Se você quiser pode ler o texto ouvindo: Mary J. Blige / Missing you

 

Saudade mora no peito e você leva para qualquer lugar. Quando se está perto de quem ama ela fica adormecida, mas basta o outro se afastar um pouquinho e a danada já volta para te lembrar que está ali.

Então você quer falar o tempo inteiro com a pessoa, pensa o tempo inteiro nela, quer rever o mais rápido possível e acha que o tempo juntos ainda é pouco. A impressão é que você leva muito mais tempo sentindo saudade do que acabando com ela.

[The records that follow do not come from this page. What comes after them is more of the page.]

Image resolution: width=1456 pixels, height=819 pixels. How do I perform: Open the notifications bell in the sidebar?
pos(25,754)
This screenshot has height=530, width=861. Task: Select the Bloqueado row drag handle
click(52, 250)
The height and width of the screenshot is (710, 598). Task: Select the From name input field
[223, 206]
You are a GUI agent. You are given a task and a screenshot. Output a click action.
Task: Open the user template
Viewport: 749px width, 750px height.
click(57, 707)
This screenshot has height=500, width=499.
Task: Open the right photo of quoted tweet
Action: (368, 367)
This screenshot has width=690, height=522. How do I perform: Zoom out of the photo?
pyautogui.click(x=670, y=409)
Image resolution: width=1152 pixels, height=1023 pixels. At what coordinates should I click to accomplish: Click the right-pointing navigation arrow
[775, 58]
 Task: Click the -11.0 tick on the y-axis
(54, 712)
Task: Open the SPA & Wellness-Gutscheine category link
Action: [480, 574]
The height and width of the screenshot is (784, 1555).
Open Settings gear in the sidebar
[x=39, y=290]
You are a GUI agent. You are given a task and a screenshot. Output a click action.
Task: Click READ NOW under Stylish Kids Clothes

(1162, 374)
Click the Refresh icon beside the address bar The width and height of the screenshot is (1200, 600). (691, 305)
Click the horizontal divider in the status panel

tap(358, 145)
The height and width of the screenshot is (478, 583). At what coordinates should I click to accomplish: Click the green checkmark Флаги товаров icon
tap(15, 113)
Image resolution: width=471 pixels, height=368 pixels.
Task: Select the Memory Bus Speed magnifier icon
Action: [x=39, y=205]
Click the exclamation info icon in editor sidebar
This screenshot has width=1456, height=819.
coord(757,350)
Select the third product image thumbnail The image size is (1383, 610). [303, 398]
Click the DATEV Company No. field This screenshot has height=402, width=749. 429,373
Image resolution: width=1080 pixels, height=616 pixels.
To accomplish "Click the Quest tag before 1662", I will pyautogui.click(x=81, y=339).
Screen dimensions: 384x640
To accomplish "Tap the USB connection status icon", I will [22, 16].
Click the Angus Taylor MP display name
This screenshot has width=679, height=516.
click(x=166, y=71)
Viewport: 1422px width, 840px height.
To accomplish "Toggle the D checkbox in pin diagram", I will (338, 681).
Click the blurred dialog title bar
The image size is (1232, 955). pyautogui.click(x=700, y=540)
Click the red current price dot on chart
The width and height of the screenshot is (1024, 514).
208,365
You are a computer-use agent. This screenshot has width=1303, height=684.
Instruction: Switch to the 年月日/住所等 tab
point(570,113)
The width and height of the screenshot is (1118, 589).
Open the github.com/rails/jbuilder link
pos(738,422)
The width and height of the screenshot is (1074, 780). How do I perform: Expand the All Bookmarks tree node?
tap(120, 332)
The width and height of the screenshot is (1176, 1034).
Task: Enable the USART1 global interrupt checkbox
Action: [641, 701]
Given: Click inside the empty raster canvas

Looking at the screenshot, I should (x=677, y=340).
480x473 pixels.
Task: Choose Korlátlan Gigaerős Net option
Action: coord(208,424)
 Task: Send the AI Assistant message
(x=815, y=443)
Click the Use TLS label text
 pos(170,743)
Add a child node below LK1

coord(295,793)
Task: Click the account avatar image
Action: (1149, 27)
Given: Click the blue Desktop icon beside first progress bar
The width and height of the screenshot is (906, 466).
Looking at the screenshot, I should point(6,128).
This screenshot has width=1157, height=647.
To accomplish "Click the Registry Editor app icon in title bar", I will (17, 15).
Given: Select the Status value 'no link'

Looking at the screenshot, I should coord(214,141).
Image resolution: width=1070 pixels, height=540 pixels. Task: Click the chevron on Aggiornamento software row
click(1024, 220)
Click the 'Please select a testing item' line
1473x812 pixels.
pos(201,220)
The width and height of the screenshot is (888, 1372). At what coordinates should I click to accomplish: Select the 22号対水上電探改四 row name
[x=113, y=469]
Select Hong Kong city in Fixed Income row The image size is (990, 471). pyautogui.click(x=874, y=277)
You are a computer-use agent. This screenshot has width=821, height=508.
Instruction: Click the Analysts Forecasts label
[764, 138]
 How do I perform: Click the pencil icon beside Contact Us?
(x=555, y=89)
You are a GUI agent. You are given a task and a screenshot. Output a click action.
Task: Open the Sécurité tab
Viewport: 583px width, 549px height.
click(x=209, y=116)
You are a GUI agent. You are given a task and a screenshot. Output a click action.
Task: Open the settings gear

Saudade também mora naquele abraço apertado. Mora na agonia de olhar de longe e nem sempre poder chegar perto.

A saudade mora na vontade de falar várias vezes ao dia que sente saudade, como se isso pudesse aliviar um pouco o coração. Mora na criatividade de inventar motivos para ouvir a voz, para ter notícia e para armar encontros “casuais”.

Saudade mora no cheiro, no beijo, no toque das mãos, no desenho dos lábios, em cada sinalzinho do corpo… na lembrança de uma pele tocando a outra.

Saudade é espaçosa e toma todos os cantos. Quando ela chega fica difícil ter lugar para outros sentimentos. Absorve de uma tal forma que todo o seu foco é para tentar amenizar o estrago que ela causa.

Mesmo nos tomando por completo e as vezes até atrapalhando a concentração, não tem nada mais gostoso de sentir quando sabemos que do outro lado também tem uma saudade nos esperando e que a expectativa do próximo encontro faz tudo valer a pena.

A saudade mora aqui e aí. Mora em você e mora em mim.